Il film è ambientato nella Teheran della metà degli anni Cinquanta – un periodo di forte subbuglio politico – e racconta la lotta quotidiana di quattro donne tra loro diverse ma unite dal senso di frustrazione, di oppressione, di crescente insoddisfazione verso un destino caustrofobico. La loro vita diventa così la ricerca di una via di fuga – nel film idealizzata in un giardino (l’Eden?) – per scappare da abusi, umiliazioni e sofferenze, nel tentativo di trovare indipendenza e serenità, conforto e calore umano.
Una fotografia impeccabile, un’atmosfera sospesa tra sogni/incubi e realtà, Women without men è un film dal retrogusto triste, delicato ma emozionante, un grido sordo che diventa un inno alla libertà. Da vedere.

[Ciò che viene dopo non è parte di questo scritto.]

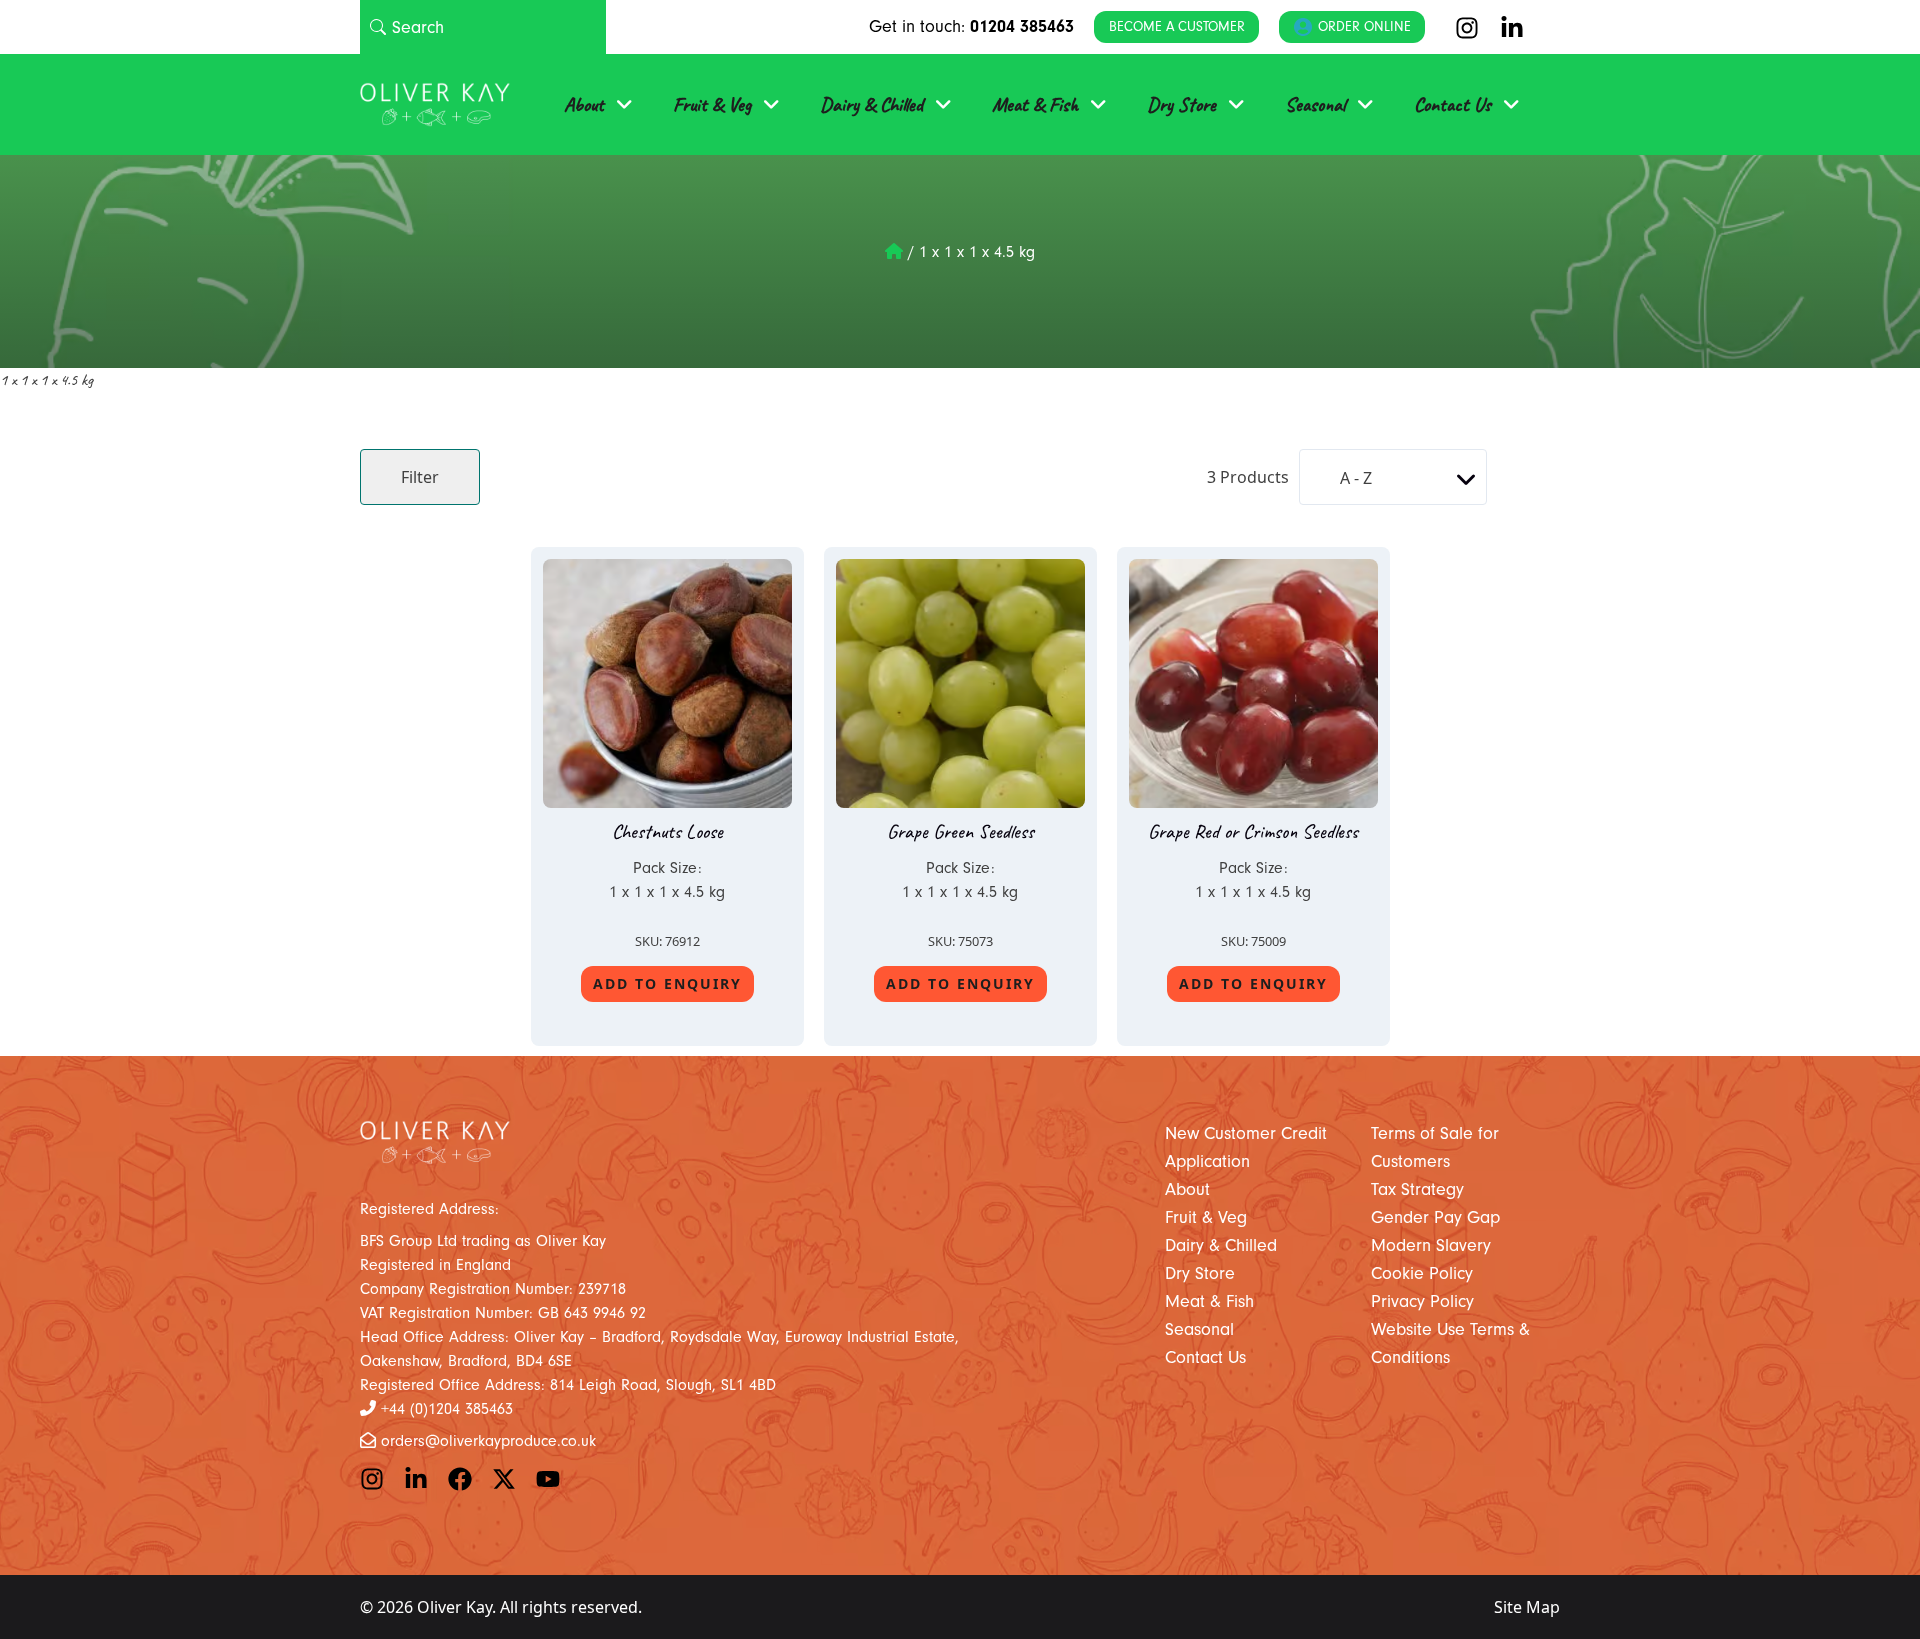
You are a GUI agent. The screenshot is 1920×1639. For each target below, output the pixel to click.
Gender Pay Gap (1435, 1217)
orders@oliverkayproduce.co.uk (488, 1441)
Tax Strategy (1417, 1189)
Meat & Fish (1035, 104)
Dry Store (1181, 104)
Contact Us (1452, 104)
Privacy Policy (1422, 1301)
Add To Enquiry (667, 983)
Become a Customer (1177, 26)
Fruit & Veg (712, 104)
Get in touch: (971, 26)
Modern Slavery (1431, 1245)
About (584, 104)
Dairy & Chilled (871, 104)
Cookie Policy (1422, 1273)
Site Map (1527, 1607)
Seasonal (1315, 104)
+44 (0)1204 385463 (447, 1409)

Coraggio, libertà e sberleffo a Palazzo Reale
Lo scorso week-end vagando alla ricerca di qualcosa di interessante da visitare al riparo dal caldo, mi sono trovato a passare davanti a Palazzo Reale e a notare, divertito, un centauro con le sembianze di Forattini. E’ infatti in corso a Milano (dal 3 luglio al 27 settembre 2009) una bella mostra a ingresso gratuito su Giorgio Forattini, storico vignettista che dagli anni Settenta rilegge a suo modo la scena – soprattutto quella politica – nazionale e internazionale. Sono un suo fan sin da bambino – in famiglia si leggeva Panorama – ed è grazie a lui, alle sue caricature e alle sue provocazioni che conservo un minimo di interesse per la politica nostrana (che, certo, di spunti per la satira ne regala parecchi, sob). Entrando, pensavo la mostra fosse la classica raccolta di schizzi su cornice e invece, con mia sorpresa, il percorso offre opere che, lasciata al carta, si animano diventando gigantografie e oggetti tridimensionali. Personalmente adoro l’antropoformizzazione (mamma che parolone) di alcuni personaggi quali “bruco” Veltroni, “ciappi” Ciampi, “topolino” Amato, capaci con pochi tratti di essere estremamente comunicativi. La rassegna mi ha anche permesso di riflettere sulla libertà di satira (vedi querela di D’Alema a Forattini con richiesta di risarcimento di tre miliardi delle vecchie lire, poi ritirata), sull’abilità/dovere di disegnare anche in momenti tragici, e, infine, sul fatto che alcuni vezzi del nostro paese si ripetano ciclicamente proprio come alcune vignette che mostrano personaggi diversi ma in situazioni molto molto simili tra loro. Un bel viaggio quello della mostra, grazie al quale rileggere, con il sorriso sulle labbra, gli ultimi 40 anni della nostra vita politica e sociale, raccontati da una delle matite più irreventi. Complimenti e lunga vita alla satira!